City of Winnipeg faces $6.2M deficit following snowy December clean-up

A new financial report shows the city is on track to end 2016 $6.2 million in the red.

Snow removal along Brazier street at Ottawa in Winnipeg Manitoba, January 10, 2017.

Lyle Stafford/For Metro

Snow removal along Brazier street at Ottawa in Winnipeg Manitoba, January 10, 2017.

A massive snowfall in late 2016 has left city hall with no choice but to begin fiscal belt-tightening just weeks into the New Year, according to Winnipeg’s finance chairman. 

Coun. Scott Gillingham said early estimates show the city spent $18.9 million on snow removal in December, which has left the finance department predicting the city will close last year $6.2 million in the red, based on figures from Nov. 30. 

Each snow-clearing operation generally costs between $6 million and $7 million. 

A new financial report – which the finance committee will discuss on Monday – says the city is expected to have blown through its snow-clearing budget by $11 million.

The 2016 budgeted amout for snow removal was $33.5 million.
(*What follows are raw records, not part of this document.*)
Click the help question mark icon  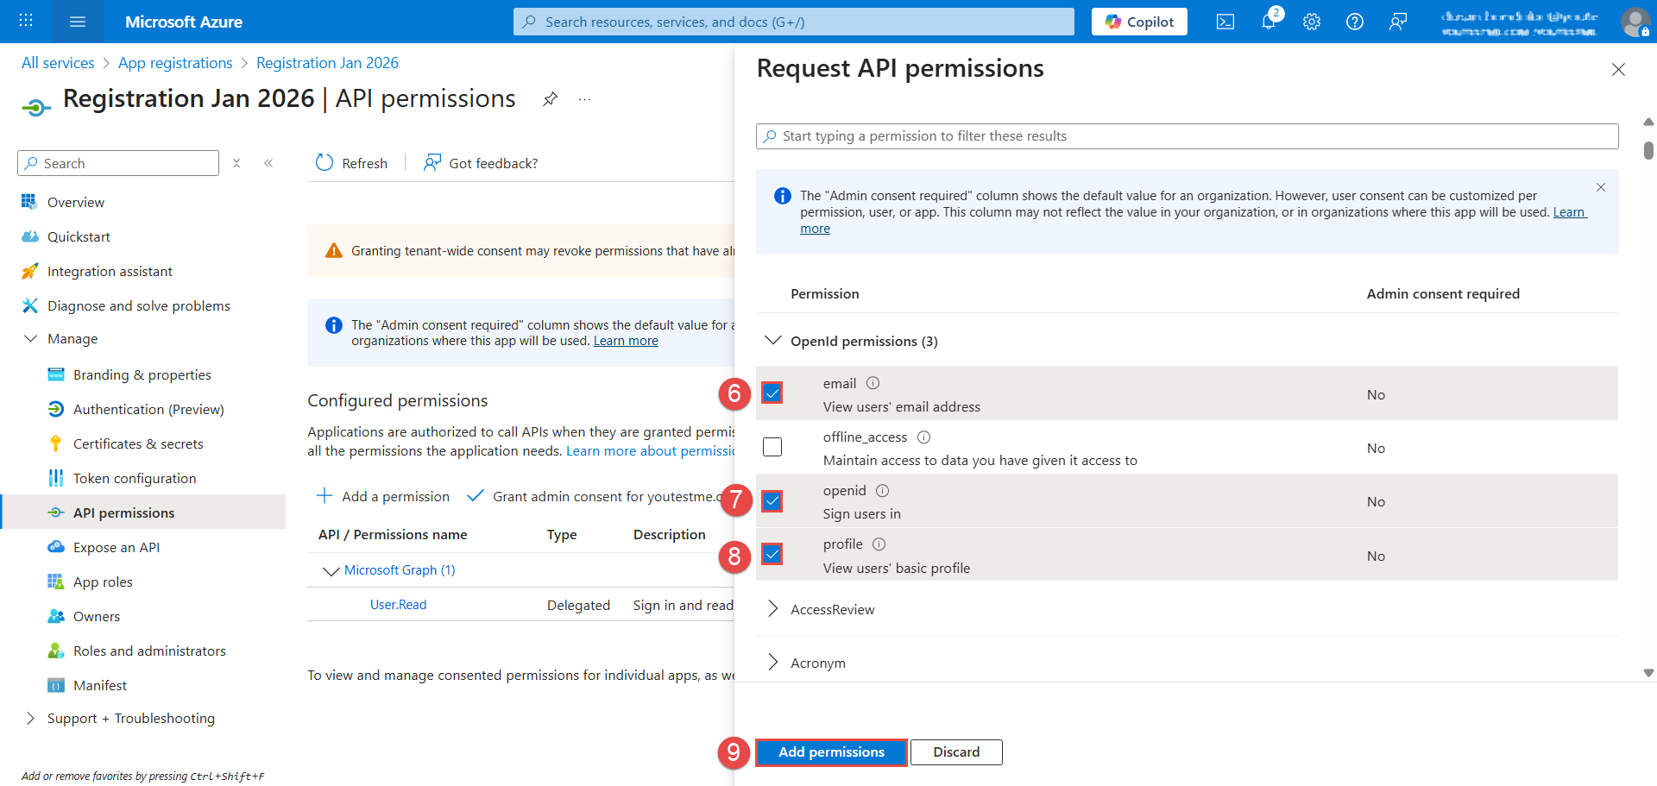coord(1354,22)

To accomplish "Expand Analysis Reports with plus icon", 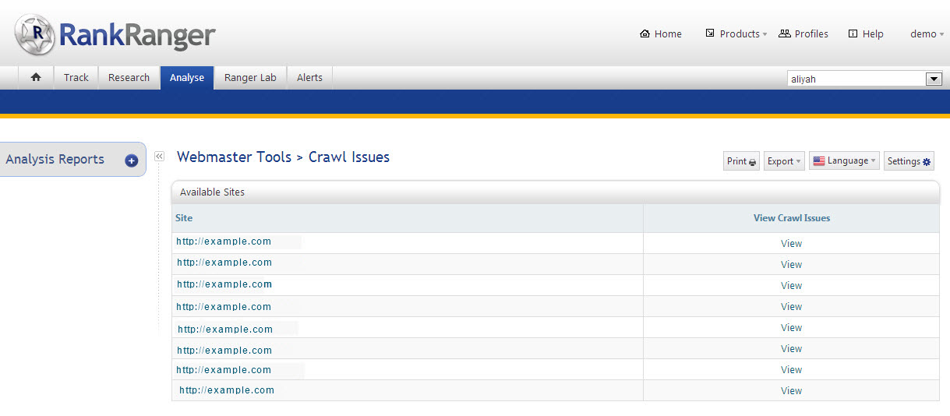I will 131,160.
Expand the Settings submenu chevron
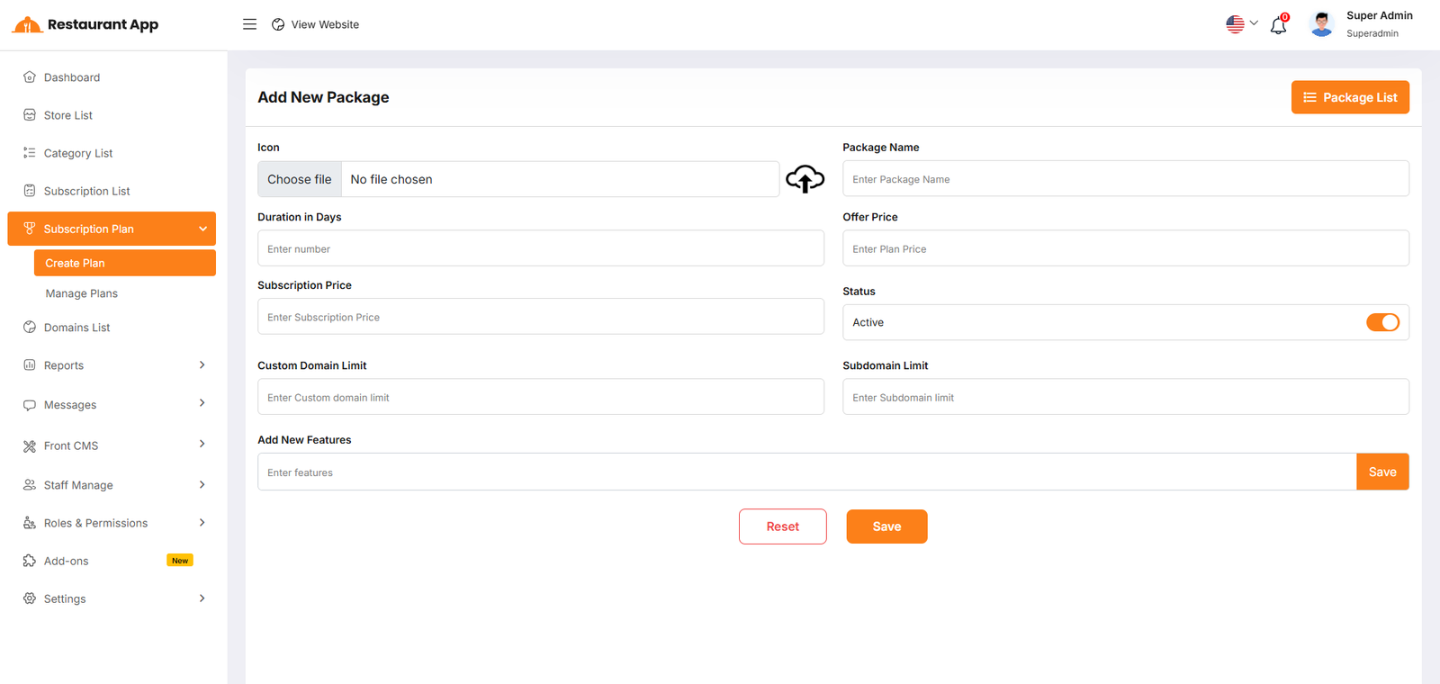 coord(202,599)
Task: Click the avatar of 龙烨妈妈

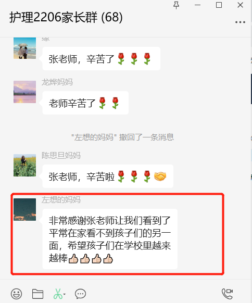Action: [25, 92]
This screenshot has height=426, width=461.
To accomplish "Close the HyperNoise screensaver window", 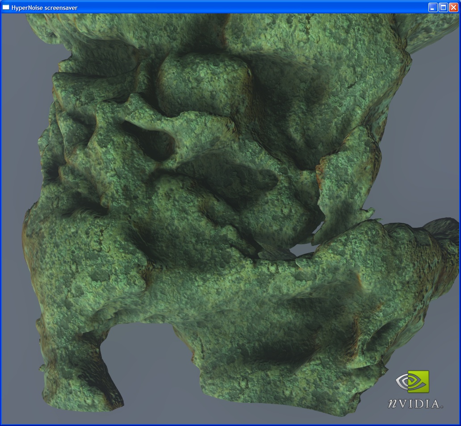I will coord(453,7).
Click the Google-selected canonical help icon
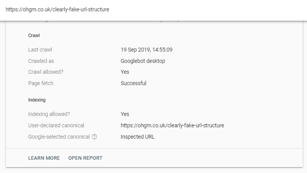 (x=94, y=137)
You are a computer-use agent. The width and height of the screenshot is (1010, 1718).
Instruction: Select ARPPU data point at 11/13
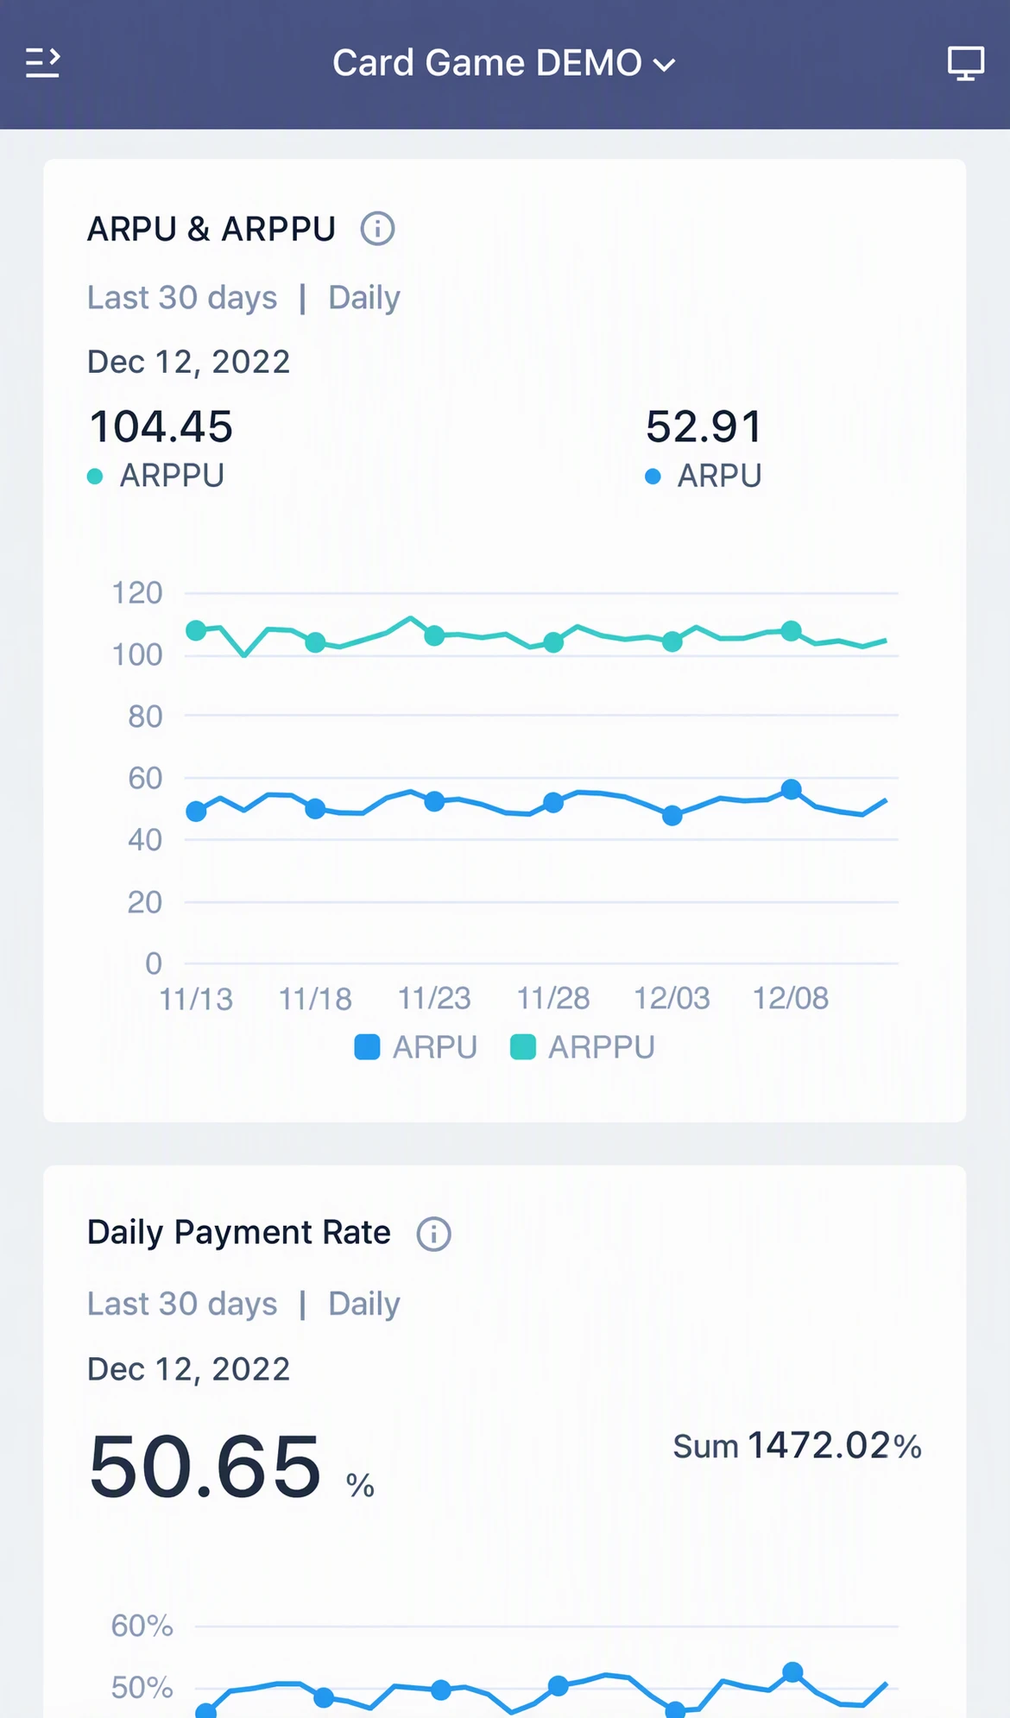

A previous financial estimate had the city on track to have a $2.5-million surplus – but that was before Mother Nature dropped 68.8 cm of snow on Winnipeg in December, which left crews working around the clock.

“This was just almost an anomaly,” Gillingham said on Thursday, pointing out the city has ended the past few years in the black.

“The sheer amount of snow obviously that had to be moved through December is what really has had the most detrimental impact on our year-end in position.”

But now that city hall is staring at a deficit, he said all departments have been instructed to tighten up their discretionary spending.

That’s partly because the 2017 budget was built on expecting a $9.5-million transfer of leftover money from 2016, which no longer exists.

Gillingham expressed some hope the deficit could decrease once the final year-end numbers are tallied and presented at the finance committee’s meeting on Feb. 13.

“Obviously we never want to see a deficit.”

Police's spending in the red

Lower-than-expected revenue from photo radar enforcement is part of the reason 2016 is shaping up to be a deficit year for the Winnipeg Police Service.

A new third quarter financial report shows the service is projected to have overspent its budget by $5.1 million. 

That deficit is partly attributed to a bump in salary and pension costs after increases to the service's collective agreement.

Revenues from school zones and photo enforcement have also dropped, while overtime costs are on the rise.

"With increased calls for service and the wait time for calls in the queue, additional strain will be placed on efforts to keep overtime down and comparable to 2014 levels," the report reads.